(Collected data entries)
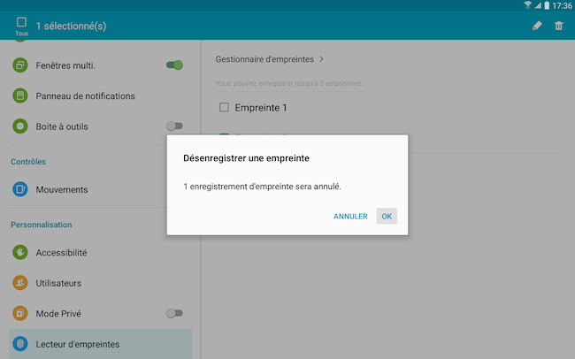Tap the Utilisateurs orange icon
The width and height of the screenshot is (575, 359).
tap(20, 283)
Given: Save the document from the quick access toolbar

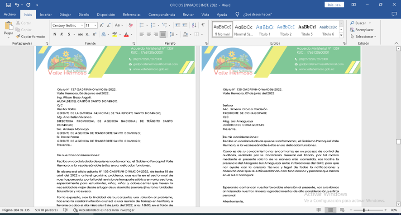Looking at the screenshot, I should coord(6,5).
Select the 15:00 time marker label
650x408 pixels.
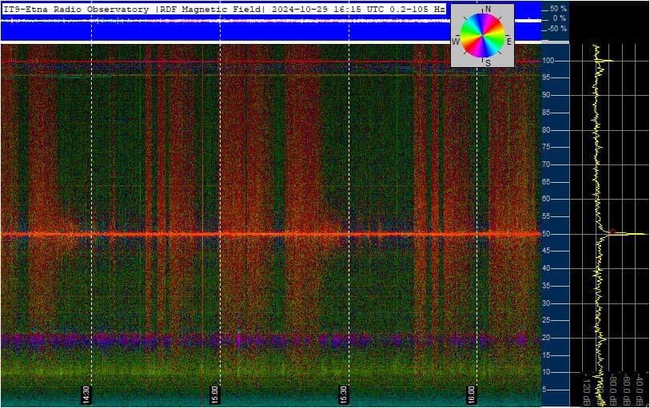pos(214,394)
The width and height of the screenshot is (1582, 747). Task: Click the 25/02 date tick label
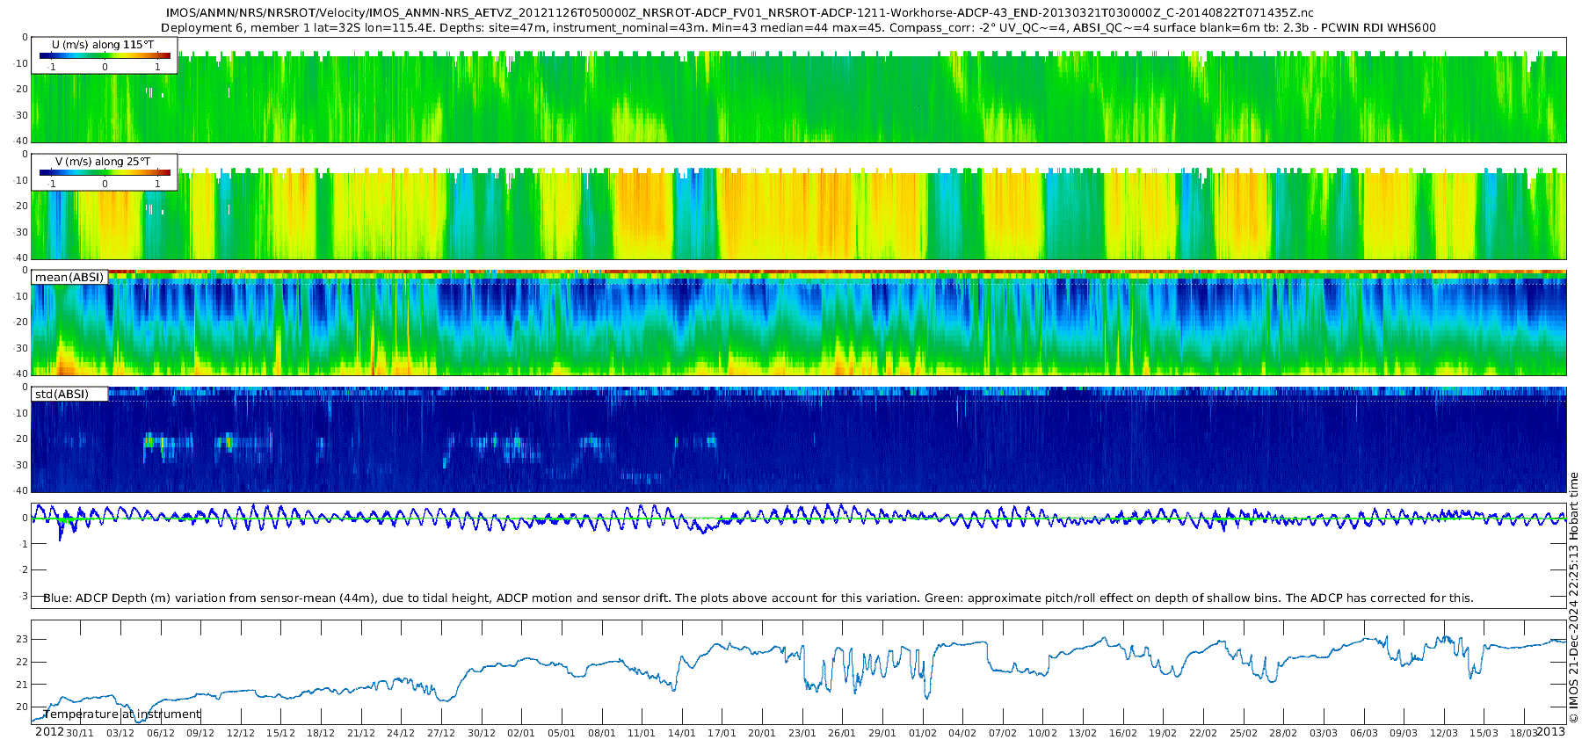coord(1244,733)
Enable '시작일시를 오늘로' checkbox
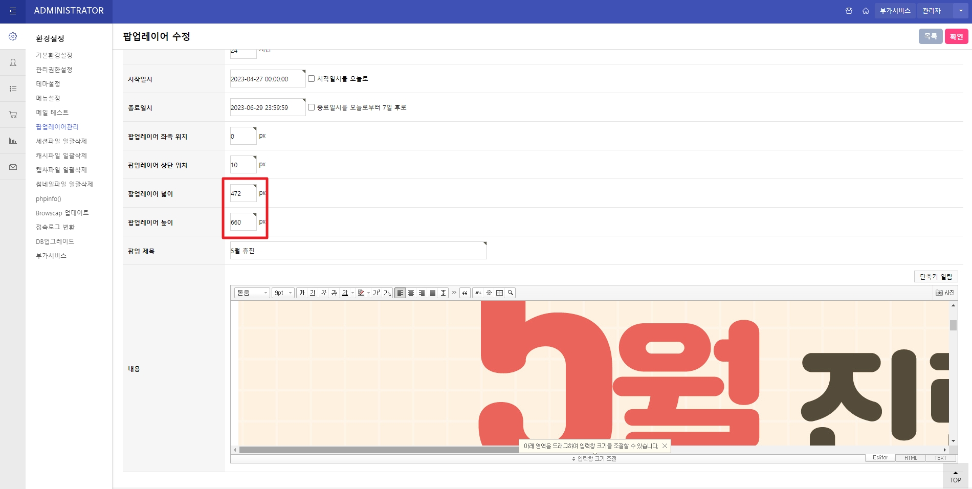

* _What needs to be done_: Please transcribe, word for word, every line from the one containing "Select the 15:00 time marker label" through the last line of the records, both included, and leave the pictures out.

* _Result_:
Select the 15:00 time marker label
650x408 pixels.
pos(214,394)
The width and height of the screenshot is (1582, 747). Task: Click the 25/02 date tick label
coord(1244,733)
Enable '시작일시를 오늘로' checkbox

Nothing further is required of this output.